I came across the following articles which I believe make for an interesting juxtaposition:
The first is by Stephen Law and suggests that there’s good reason to at least remain skeptical about the existence of Jesus. I’m less interested in this thesis than in a thought experiment that Law introduces in the course of his argument. If you skip down to the subheading “The Ted and Sarah Case”, Law relates a hypothetical scenario in which Ted and Sarah, two close friends who are generally reliable, not given to practical jokes, etc. tell you that a man named Bert “flew around their sitting room by flapping his arms, died, came back to life again, and finished by temporarily transforming their sofa into a donkey.” Law concludes that he is not justified in believing that his friends have witnessed a miracle. Although his friends’ testimony provides some evidence, it is by no means sufficient. Law then makes explicit the analogy between the Ted and Sarah case and the gospels:
“Of course, we should acknowledge there are differences between the historical evidence for the miracles of Jesus and the evidence provided by Ted and Sarah that miracles were performed in their sitting room. For example, we have only two individuals testifying to Bert’s miracles, whereas we have all four Gospels, plus Paul, testifying to the miracles of Jesus. However, even if we learn that Ted and Sarah were joined by three other witnesses whose testimony is then added to their own, surely that would still not raise the credibility of their collective testimony by very much.”

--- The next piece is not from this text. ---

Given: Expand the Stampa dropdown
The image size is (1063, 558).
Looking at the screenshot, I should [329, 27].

Law also adds “the fact that it remains blankly mysterious why such reports would be made if they were not true does not provide us with very much additional reason to suppose that they are true.” He then derives a variation of the principle “extraordinary claims require extraordinary evidence.” I am on record as having expressed dissatisfaction with the way this principle is formulated. Law, for the purposes of this essay at least, is content to leave it vague.

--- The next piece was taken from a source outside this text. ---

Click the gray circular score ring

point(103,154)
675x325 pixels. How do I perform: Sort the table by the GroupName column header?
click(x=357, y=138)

That brings us to the second essay. This one is by Daniel Bonevac and is an argument for the rationality of belief in miracles. Following in the tradition of others, such as Swinburne, Bonevac takes a Bayesian approach to miracles. He argues that miracle claims are credible in Bayesian terms if certain conditions are met. Specifically, the number of witnesses matters. Take the following set-up. Let’s assume that the probability of a resurrection is 1 in 10 billion. Let’s further assume that the probability that someone would report a miracle if it occurred is .99. Finally, let’s suppose that the probability that someone would report a miracle claim if it did not occur is .1. If we only have one witness, on Bayes’ theorem, the odds that a resurrection occurred are one in a billion. The skeptic appears to be justified. But Bonevac contends that it doesn’t take many more witnesses to drastically increase the odds. Given the numbers, it only takes 10 witnesses to bring the probability up to .5 and twelve to make it highly likely (.9888). Using slightly less conservative probability estimates (.999 and .01 in place of .99 and .1) he argues that it only takes 5 witnesses (the gospels and Paul, we might say) to bring the probability of the resurrection up to .5 and six witnesses to make it a near certainty. The application to Law’s hypothetical scenario are clear. It’s also much less clear that ‘extraordinary claims require extraordinary evidence.’ According to Bayes’ theorem, Bonevac argues that ordinary evidence will suffice.
Now there are some issues one could raise against Bonevac’s methodology. For example, one might quibble with the priors he assigns. As Law says, the fact that we don’t know why people report a miracle when none has occurred doesn’t necessarily raise our credence in the claim as Bonevac seems to assume. Also, one might raise the problem of dwindling probabilities. Later in the essay, Bonevac suggests that a series of miracles might be more credible than one miracle in isolation. Of course, a series of miracles raising our credence in subsequent miracles only works if we already know earlier miracles occurred. In other words, if we already know that Jesus did in fact turn water into wine, feed the five thousand, and raise Lazarus from the dead, then his own resurrection becomes more probable. But it would be question begging to assume all of that. In the absence of iron-clad evidence for these earlier miracles, the series of miracles reported may serve to decrease our credence in these reports. For example, if the probability of miracle #1 is .5, the probability of miracle #1 and #2 is .25. Furthermore, the probability of miracles 1,2 and 3 is (roughly) .13. This is the problem of dwindling probabilities. I think this is partly what Law is trying to articulate when he says that the admixture of ‘extraordinary claims’ into the gospel narratives decreases our overall credence in those accounts. Finally, one might also question the extent to which the gospels are independent and to what extent, if any, the gospels are eyewitness accounts. Nonetheless, Bonevac’s calculations are enough to warrant caution in accepting the intuition behind Law’s thought experiment and the principle he derives from it. Again, we need a clearer understanding of the maxim ‘extraordinary claims require extraordinary evidence.’